▶ [Work to be completed]: Copy out the lines below word for word, leaving out the pictures.
####################
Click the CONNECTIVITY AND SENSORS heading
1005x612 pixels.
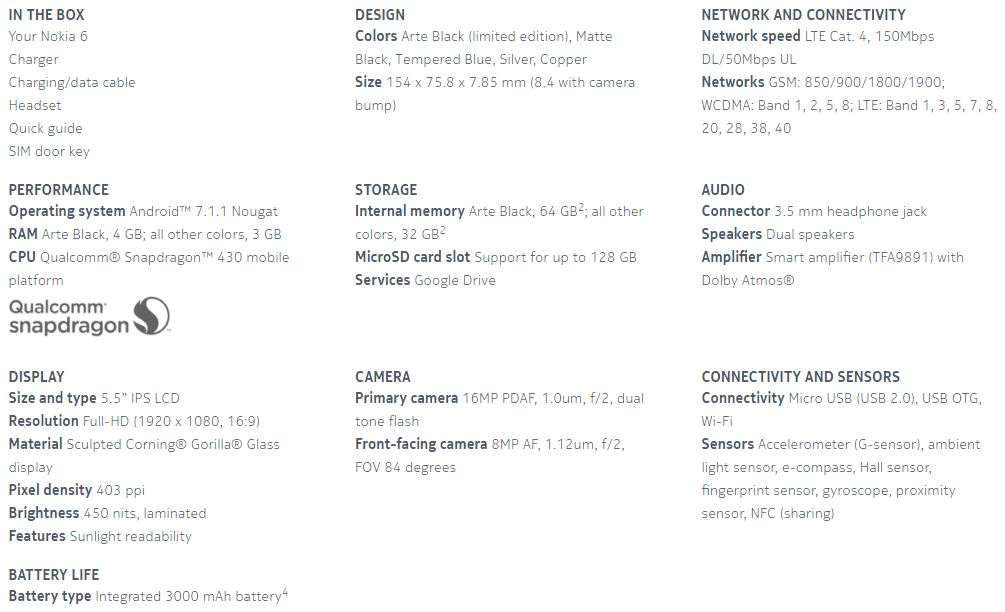click(x=800, y=376)
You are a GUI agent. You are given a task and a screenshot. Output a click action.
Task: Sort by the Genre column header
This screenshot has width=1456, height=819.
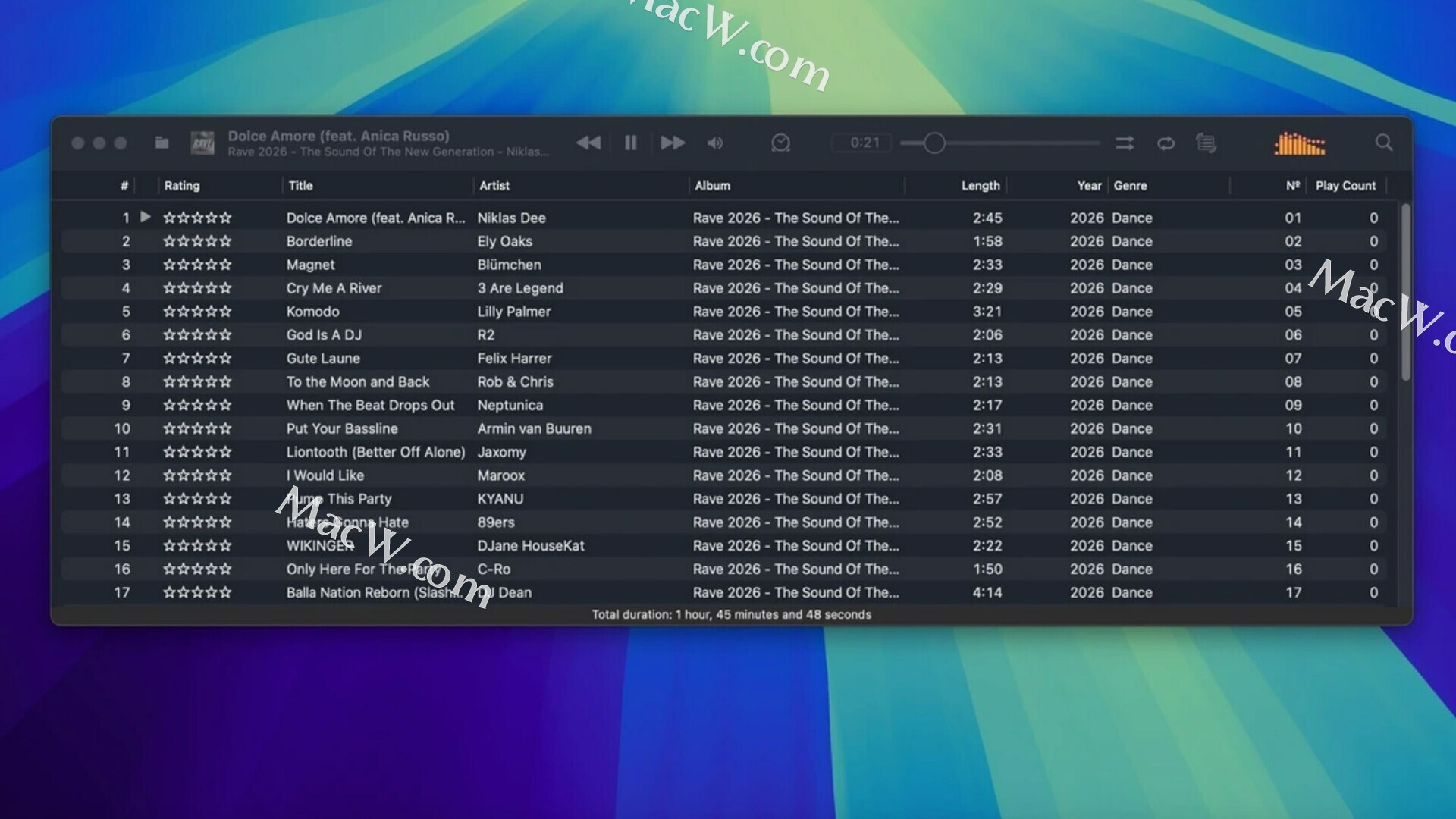coord(1130,186)
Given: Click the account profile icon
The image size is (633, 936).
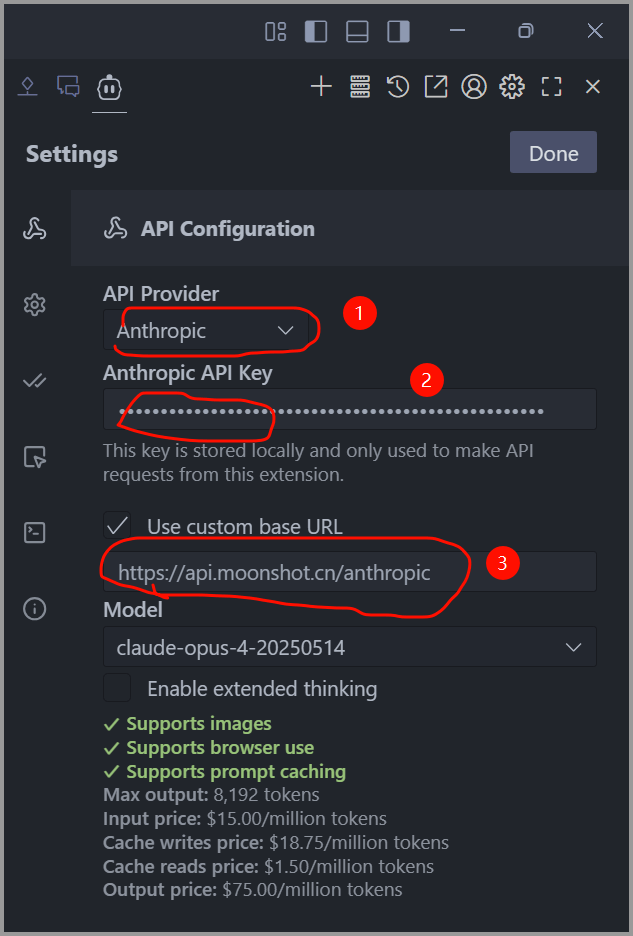Looking at the screenshot, I should pyautogui.click(x=473, y=87).
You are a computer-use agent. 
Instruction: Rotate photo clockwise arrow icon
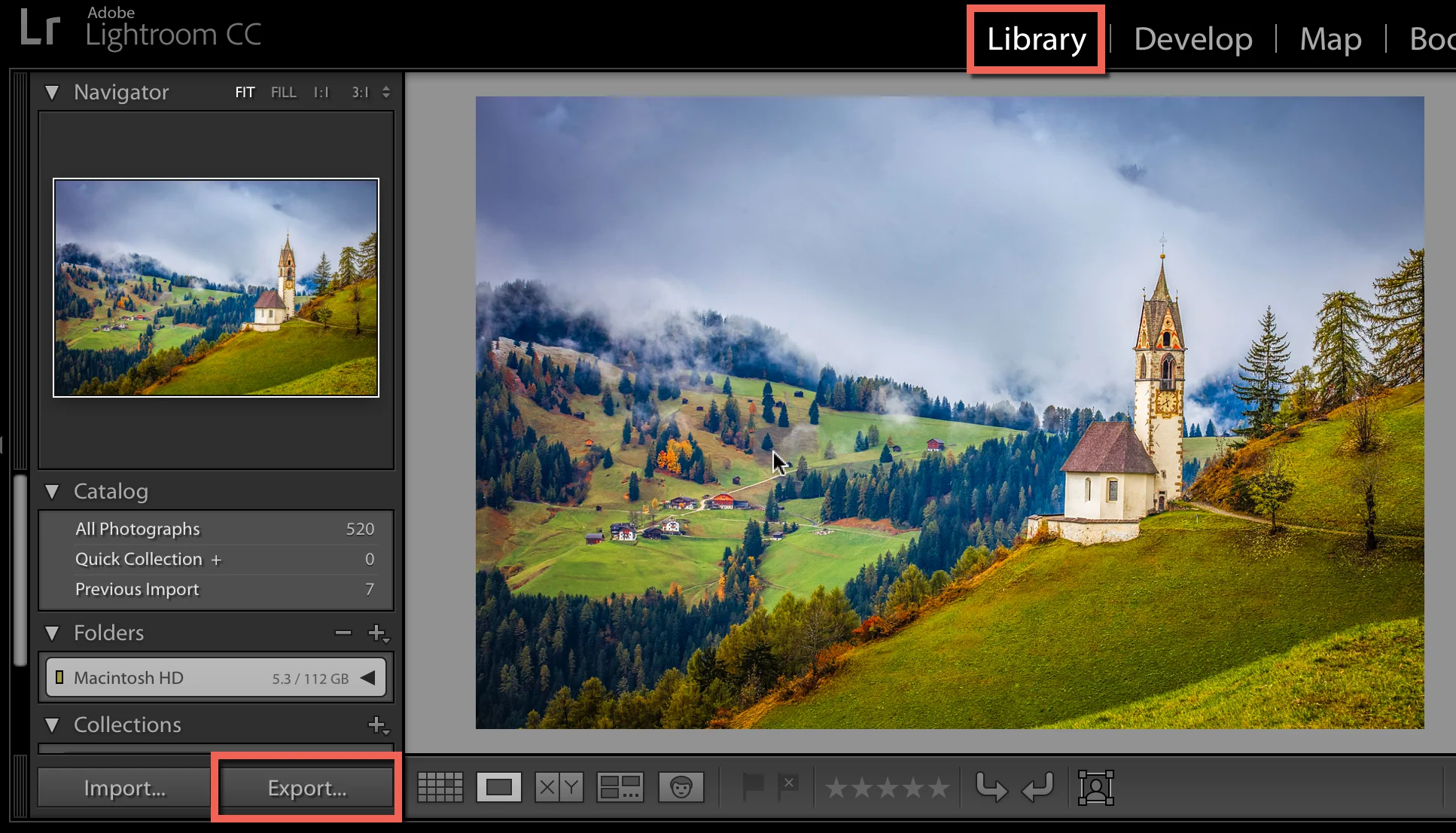click(1037, 788)
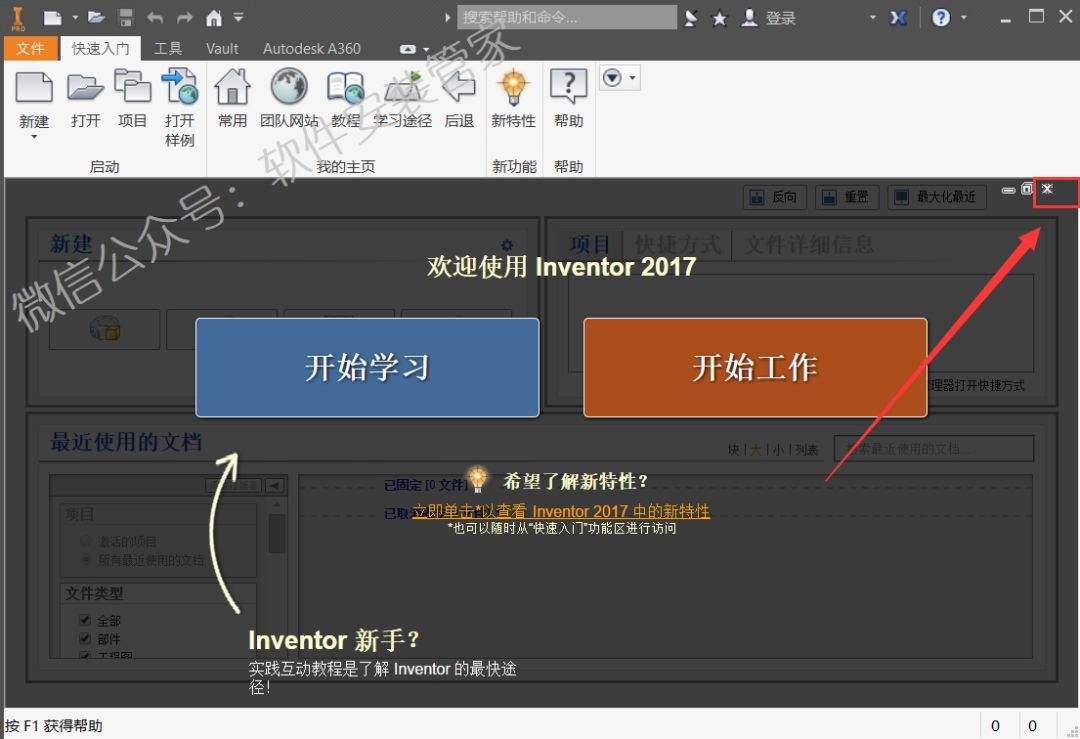Click the 打开 (Open) folder icon
Screen dimensions: 1080x739
pyautogui.click(x=86, y=88)
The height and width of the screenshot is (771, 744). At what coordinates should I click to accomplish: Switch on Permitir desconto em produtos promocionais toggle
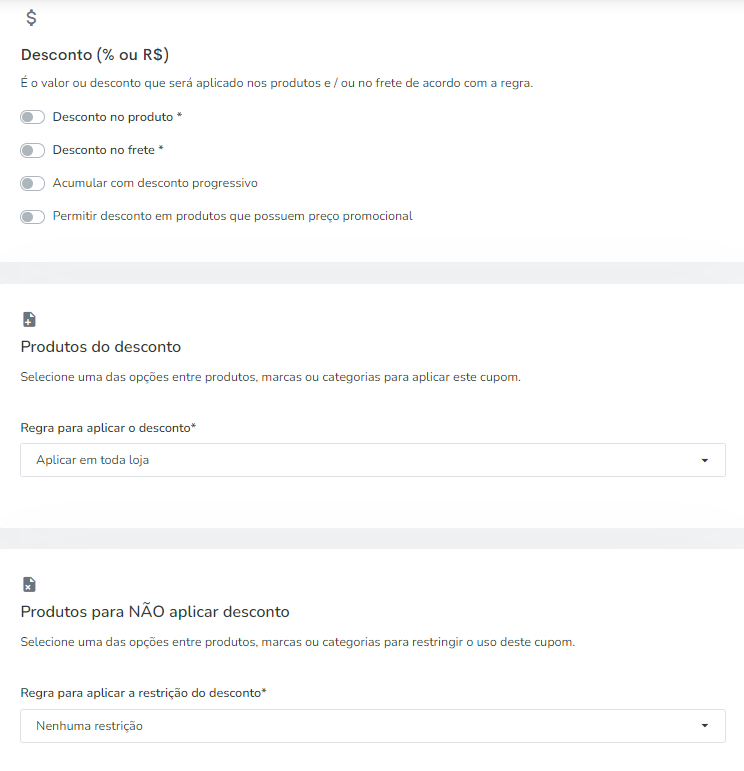[x=32, y=216]
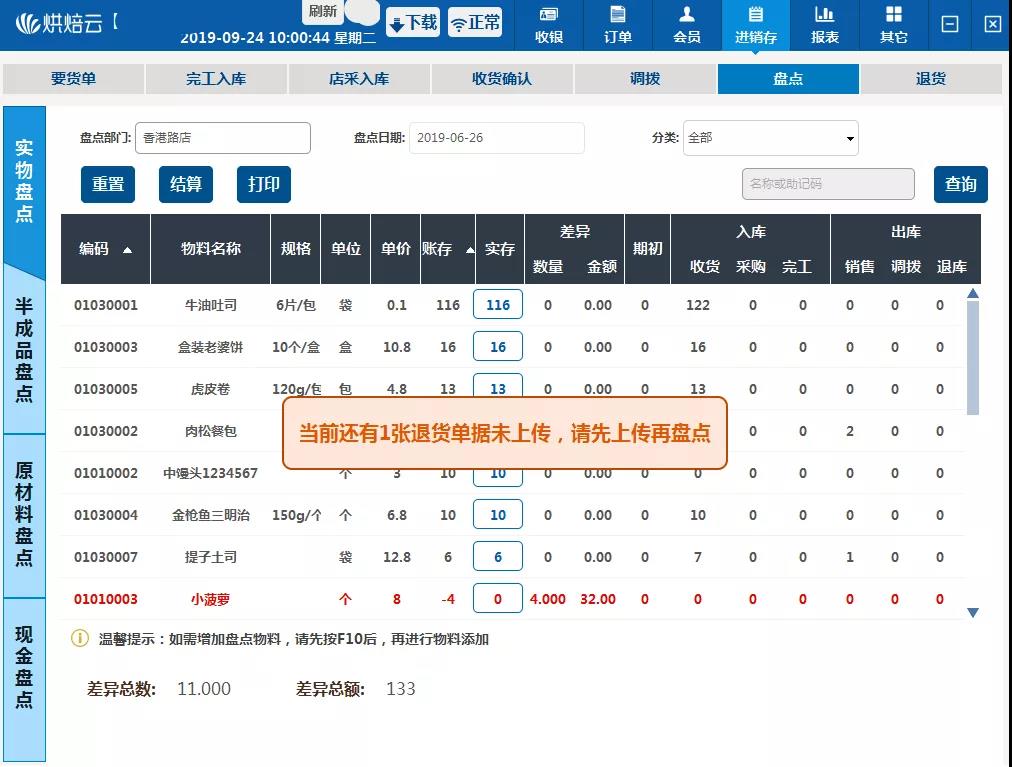Click the 名称或助记码 search field
This screenshot has height=767, width=1012.
pos(828,184)
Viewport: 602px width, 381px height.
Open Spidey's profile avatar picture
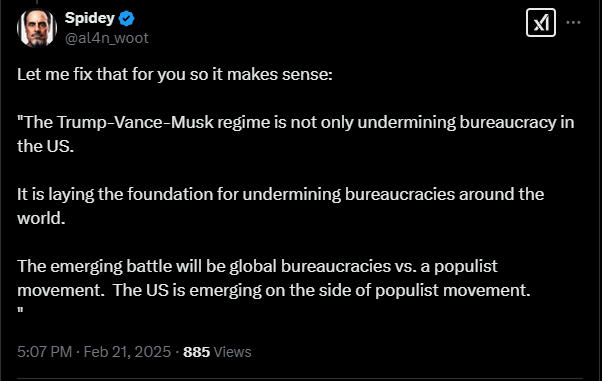[37, 28]
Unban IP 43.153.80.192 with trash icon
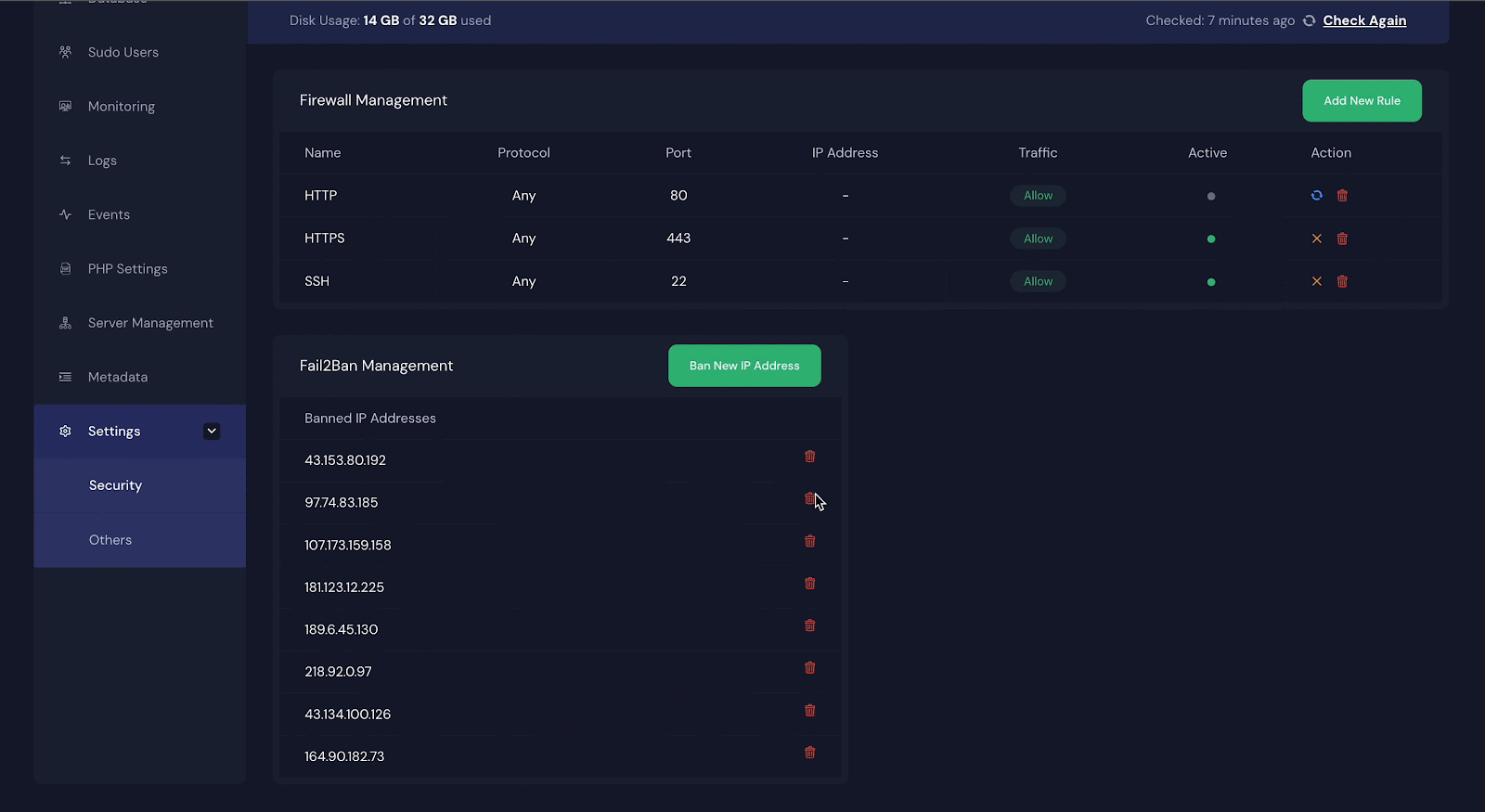The image size is (1485, 812). coord(809,457)
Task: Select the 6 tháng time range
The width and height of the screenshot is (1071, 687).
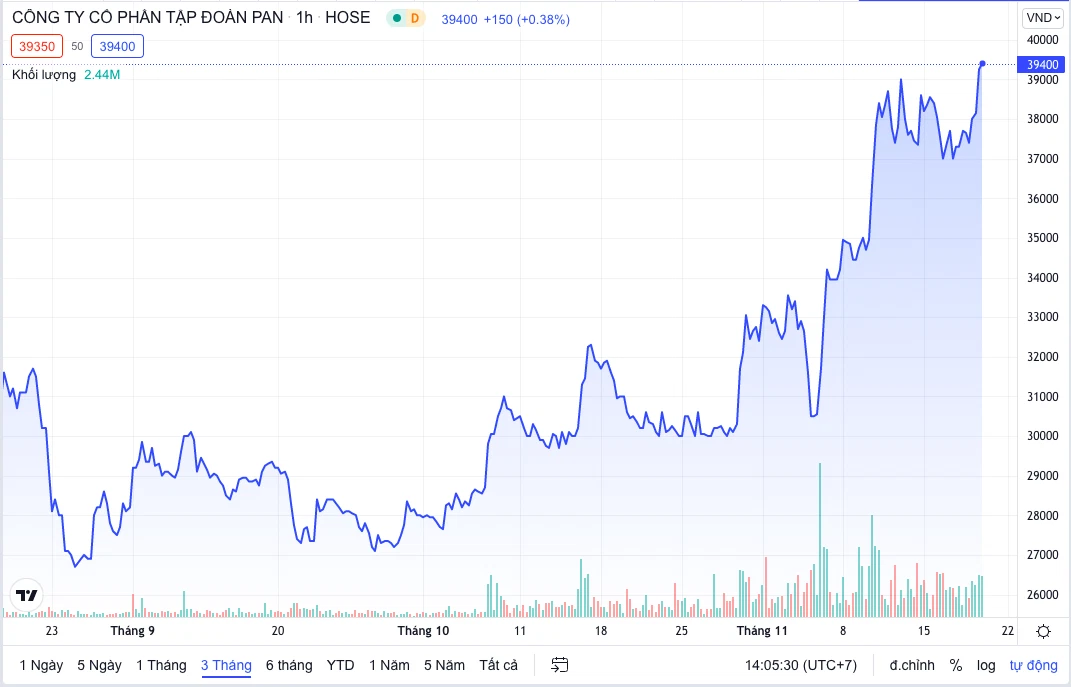Action: (289, 665)
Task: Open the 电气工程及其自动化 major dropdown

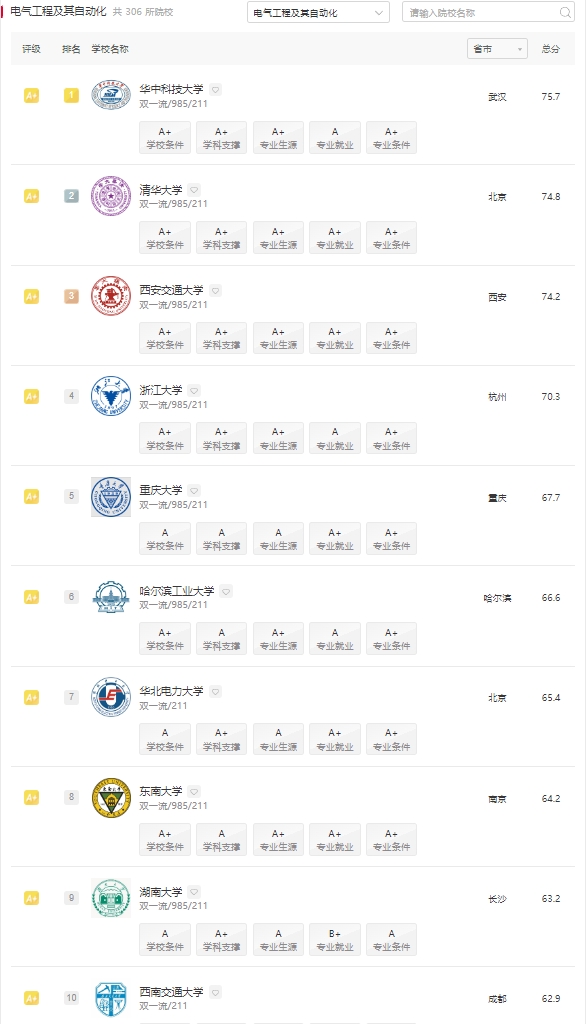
####################
▶ [Answer below]:
Click the CONNECTIVITY AND SENSORS heading
1005x612 pixels.
click(x=800, y=376)
You are a GUI agent. You are given a task and a screenshot. Output a click action.
Task: Sort by the Genre column header
This screenshot has width=1456, height=819.
coord(1130,186)
Given: Click the account profile icon
The image size is (633, 936).
Looking at the screenshot, I should pyautogui.click(x=473, y=87).
You are a computer-use agent. 
Instruction: Rotate photo clockwise arrow icon
click(1037, 788)
Click the 打开 (Open) folder icon
Screen dimensions: 1080x739
pyautogui.click(x=86, y=88)
The height and width of the screenshot is (771, 744). At what coordinates should I click to accomplish: Switch on Permitir desconto em produtos promocionais toggle
[x=32, y=216]
Click the 名称或助记码 search field
This screenshot has height=767, width=1012.
pos(828,184)
Viewport: 602px width, 381px height.
Open Spidey's profile avatar picture
[37, 28]
Unban IP 43.153.80.192 with trash icon
The image size is (1485, 812). coord(809,457)
Task: Select the 6 tháng time range
The width and height of the screenshot is (1071, 687).
Action: (289, 665)
Task: Open the 电气工程及其自动化 major dropdown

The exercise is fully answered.